## What you should do
Output, word for word, the line that contains "Given: Add a location using plus icon" and all lines following it to the end of the listing. Drop the pictures.

## Data
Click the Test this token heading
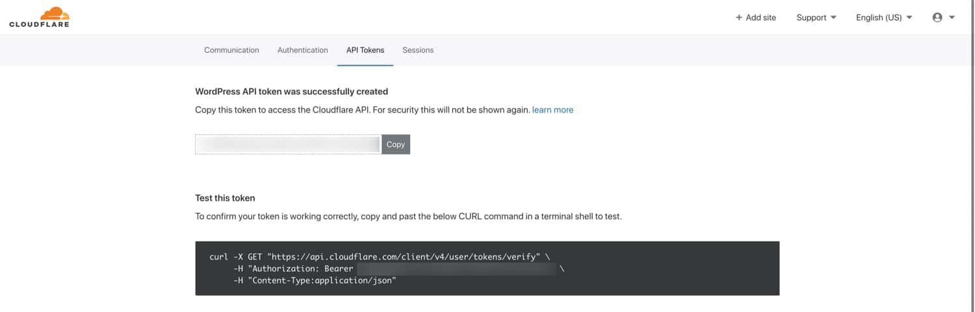The image size is (975, 312). click(225, 198)
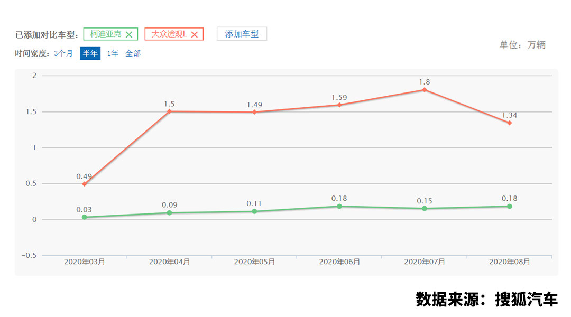Click red data point valued 1.49
Image resolution: width=571 pixels, height=317 pixels.
(x=254, y=112)
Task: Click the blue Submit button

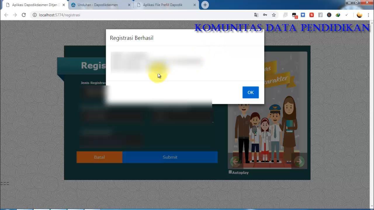Action: pos(170,157)
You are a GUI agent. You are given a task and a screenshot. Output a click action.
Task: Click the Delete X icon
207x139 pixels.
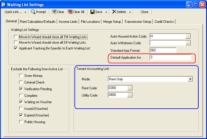point(114,12)

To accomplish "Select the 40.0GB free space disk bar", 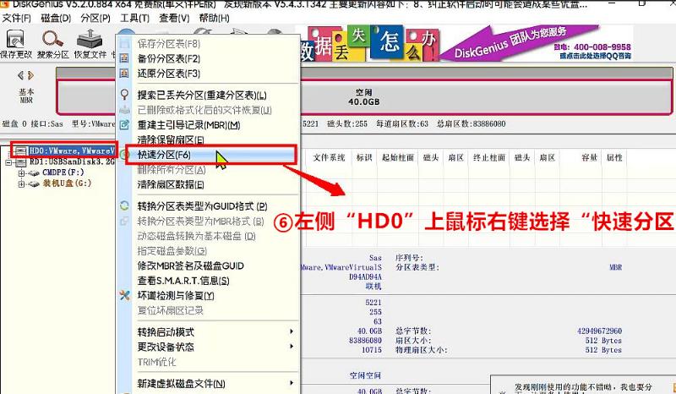I will coord(363,96).
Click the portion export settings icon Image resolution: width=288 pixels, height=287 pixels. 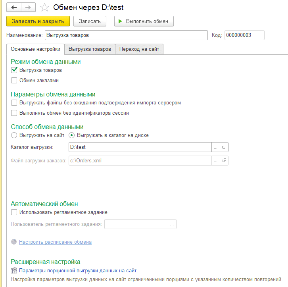pos(14,270)
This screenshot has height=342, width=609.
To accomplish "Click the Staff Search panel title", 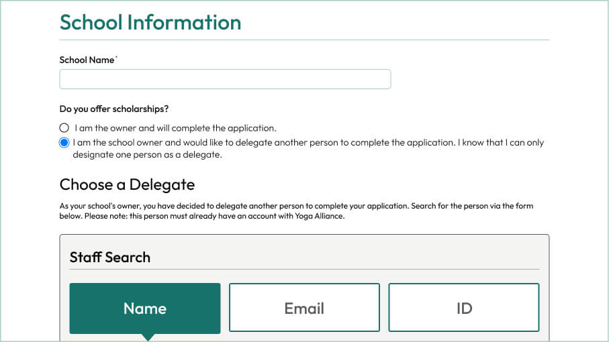I will pos(110,257).
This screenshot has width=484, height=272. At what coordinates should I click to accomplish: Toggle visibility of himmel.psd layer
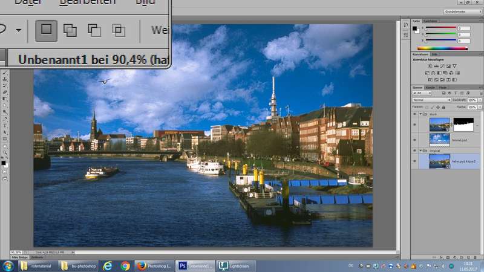point(414,140)
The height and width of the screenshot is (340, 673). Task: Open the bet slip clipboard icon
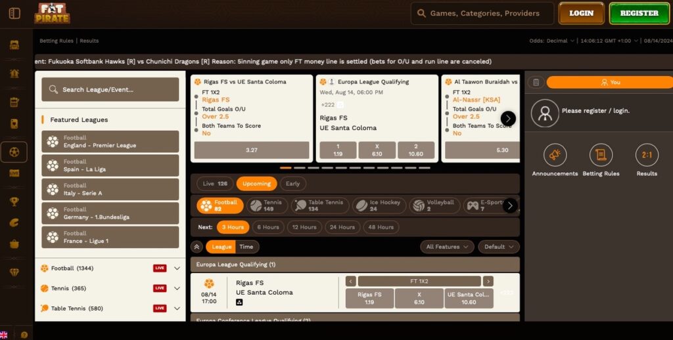point(536,82)
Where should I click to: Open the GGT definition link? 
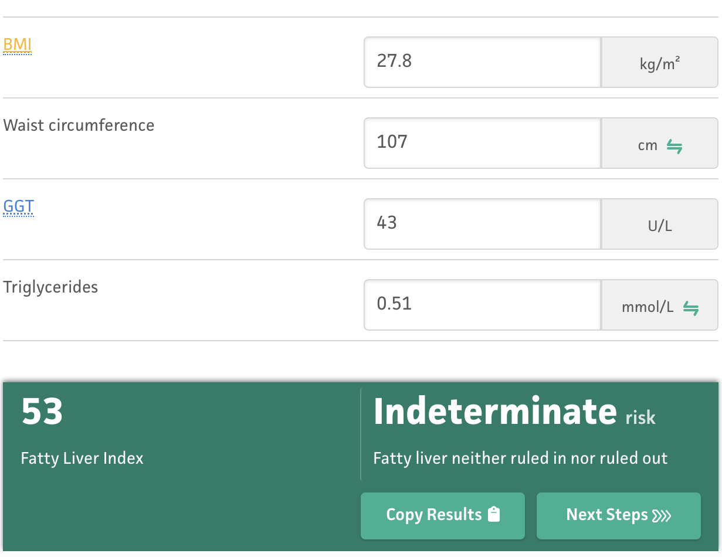point(19,207)
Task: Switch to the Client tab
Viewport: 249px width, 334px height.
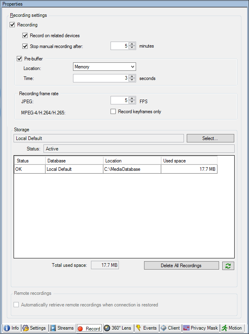Action: point(170,328)
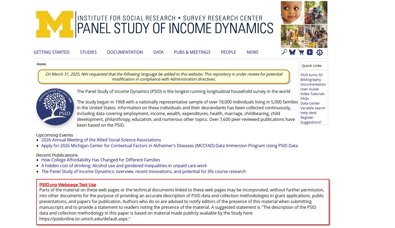395x228 pixels.
Task: Open the account settings gear icon
Action: [319, 52]
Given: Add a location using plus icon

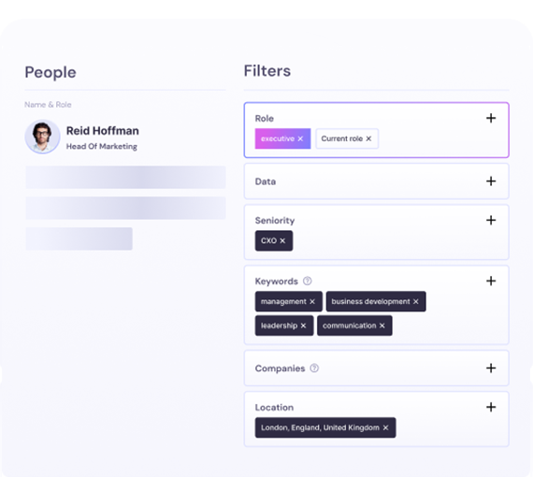Looking at the screenshot, I should [491, 407].
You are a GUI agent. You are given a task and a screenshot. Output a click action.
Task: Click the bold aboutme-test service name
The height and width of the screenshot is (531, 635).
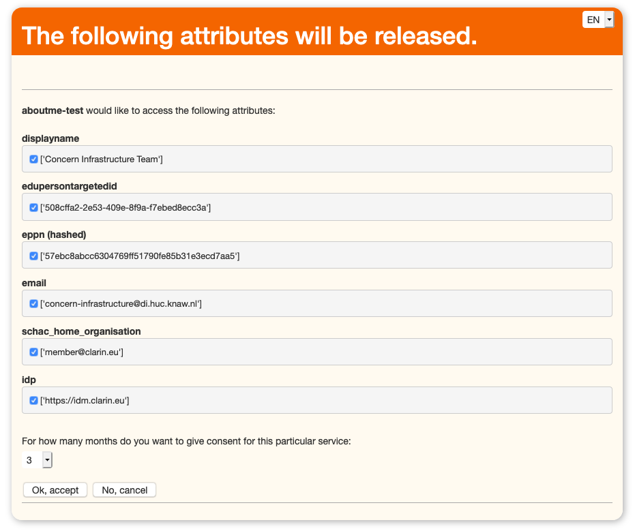coord(53,110)
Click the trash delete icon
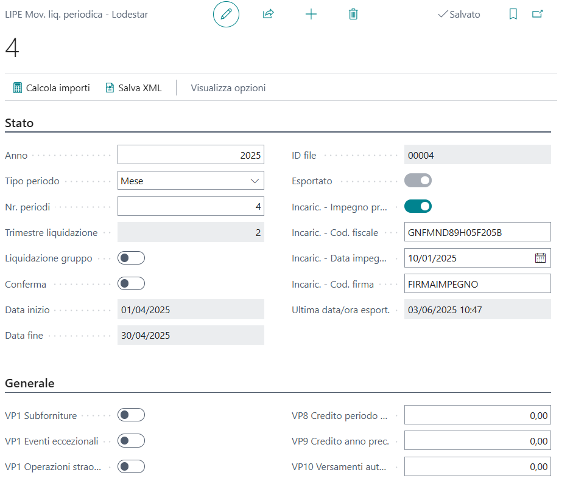 pos(353,15)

## Solution
Given: Add a location using plus icon

Looking at the screenshot, I should [491, 407].
You are a GUI agent. You are given a task and a screenshot. Output a click action.
Task: Click the bold aboutme-test service name
The height and width of the screenshot is (531, 635).
coord(53,110)
Click the trash delete icon
 pos(353,15)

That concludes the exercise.